This repository contains a set of C++ classes that can be used to implement inline caches for the input and output global array arguments (i.e. those mapped to external DRAM) of accelerators implemented on FPGAs via high-level synthesis.
The caches, their usage and the corresponding results have been published in the following paper. If you find this work useful for your research, please consider citing:
@ARTICLE{8030985,
author={L. Ma and L. Lavagno and M. T. Lazarescu and A. Arif},
journal={IEEE Access},
title={Acceleration by Inline Cache for Memory-Intensive Algorithms on FPGA via High-Level Synthesis},
year={2017},
volume={5},
pages={18953-18974},
doi={10.1109/ACCESS.2017.2750923}, }
Main sub-directories:
- cache: header files declaring and defining the cache classes and their operators and methods.

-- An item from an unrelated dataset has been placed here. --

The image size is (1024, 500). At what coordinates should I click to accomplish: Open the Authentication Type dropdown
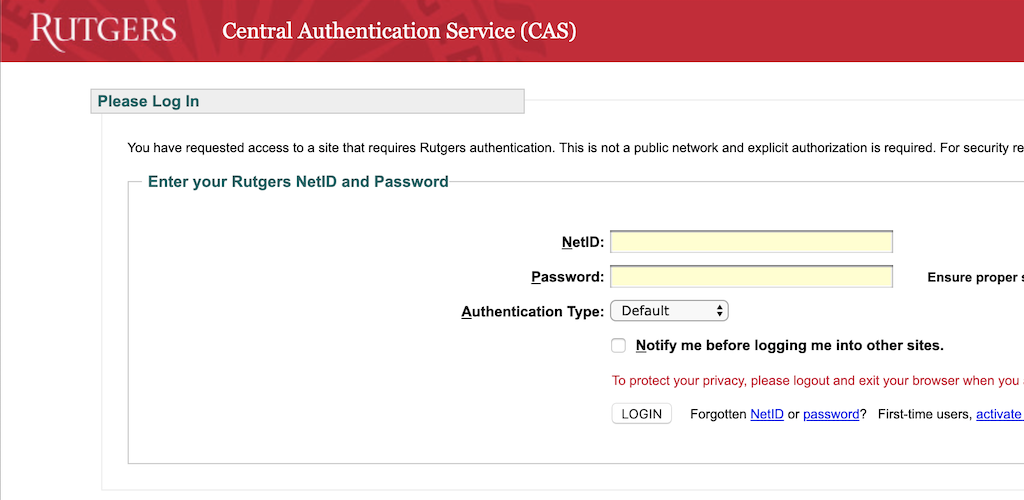(669, 311)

- bitonic_sort, lucas_kanade, matrix_mul, smith_wat: a set of applications (described in the paper above) that demostrate the use of the caches. Each directory contains:
- the source code for the application,
- three sub-directories with the Makefiles for sdaccel that enable the compilation, synthesis and simulation of each application with three different memory architectures (as discussed in the paper):
- global_mem: arrays are directly mapped to global memory without cache (worst performance, best resource usage).
- local_mem: arrays are mapped to on-chip memory (unrealistic, since on-chip memory is not large enough; best performance, worst resource usage).
- cache_mem: arrays are mapped to global memory and use our caches (good performance, good resource usage).
- common: some utility include files.